A Padova chiesto il Tso per un migrante, lui aggredisce i carabinieri
Un Tso che poteva finire in tragedia quello che il sindaco di Vigonza Gianmaria Boscaro è stato costretto a disporre nei confronti di un richiedente asilo con gravi problemi, accolto in un struttura di Peraga. Un brigadiere dei carabinieri della stazione di Pionca di Vigonza è rimasto ferito a un occhio e ha avuto due giorni di prognosi, mentre due agenti della polizia locale sono stati presi a cinghiate. Il fatto è successo mercoledì pomeriggio. A far intervenire 112 e 118 è stato il responsabile dell’associazione che gestisce il gruppo di rifugiati: un ospite 40enne era andato in escandescenze. È scattato così l’intervento del sindaco per un trattamento sanitario urgente e con esso l’invio della polizia locale.
L’uomo non era in condizione di prestare il consenso al ricovero ed era in stato di evidente agitazione, dovuta anche alla sua patologia. Quando si è cercato di convincerlo a salire sull’ambulanza si è scatenato contro le divise. I vigili urbani sono stati colpiti con la fibbia metallica di una cintura, mentre un carabiniere è stato trascinato in una colluttazione rimediando un dito nell’occhio. Sono serviti ben sei operatori per riuscire a bloccare l’uomo e a liberare il carabiniere dalla stretta. Il personale medico ha dovuto sedare l’uomo, che ha poi avuto anche una crisi respiratoria tanto che i sanitari non hanno escluso l’assunzione di stupefacente. Il paziente è stato intubato e ricoverato in terapia intensiva all’ospedale di Padova. Dovrebbe essere trasferito in psichiatria per le cure di cui necessita.
«Durante l’operazione non è stato usato il taser e neppure altri strumenti per contenerlo», dichiara Boscaro. «La situazione era estremamente grave e si è risolta limitando i danni solo per l’intervento repentino e immediato di carabinieri e polizia locale. La mia solidarietà alle forze dell’ordine, sono inconcepibili queste aggressioni.

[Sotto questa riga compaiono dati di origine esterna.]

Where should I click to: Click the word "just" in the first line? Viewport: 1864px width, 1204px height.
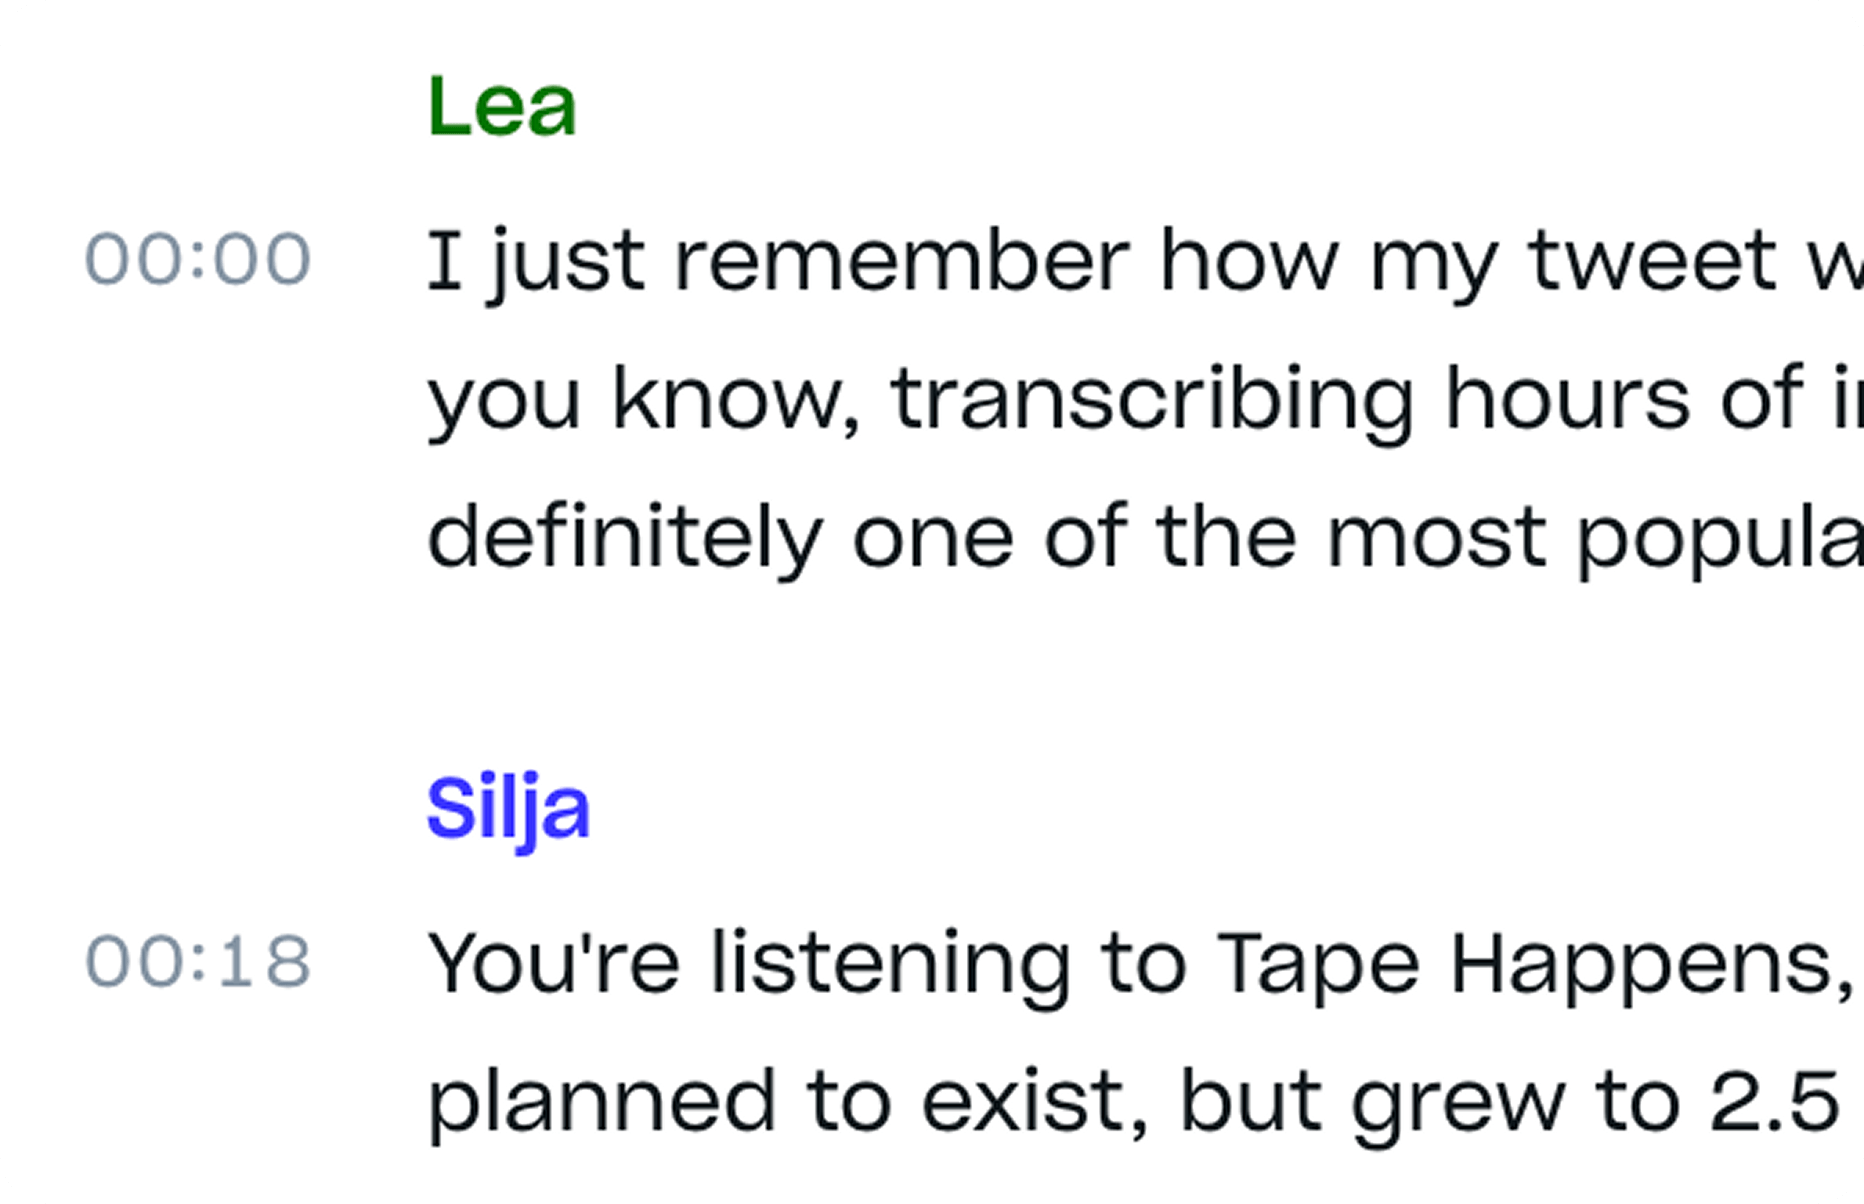tap(568, 261)
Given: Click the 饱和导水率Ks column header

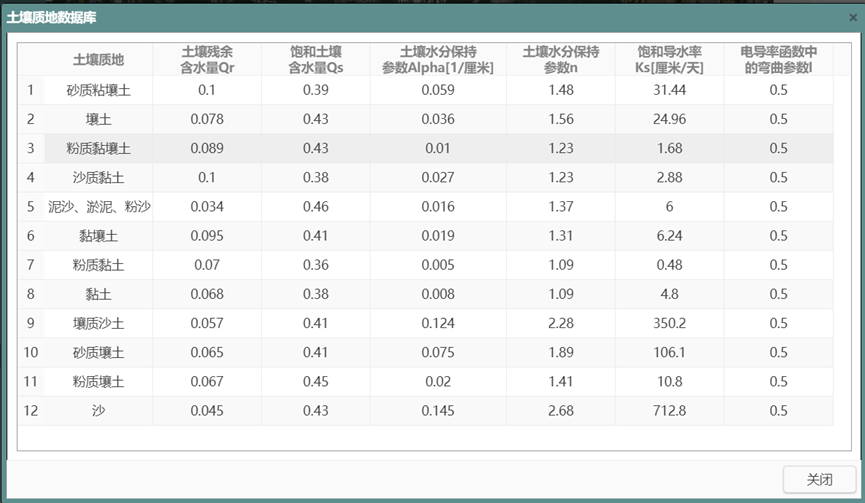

Non oso immaginare se questa persona avesse raggiunto il centro abitato. Disporrò controlli straordinari nella struttura».
L’assessore alla Sicurezza Marco Polato deplora «l’ennesimo atto di violenta aggressione al personale della polizia municipale e dei carabinieri e plaude all’esempio di professionalità, serietà ed esperienza dei due agenti e del brigadiere».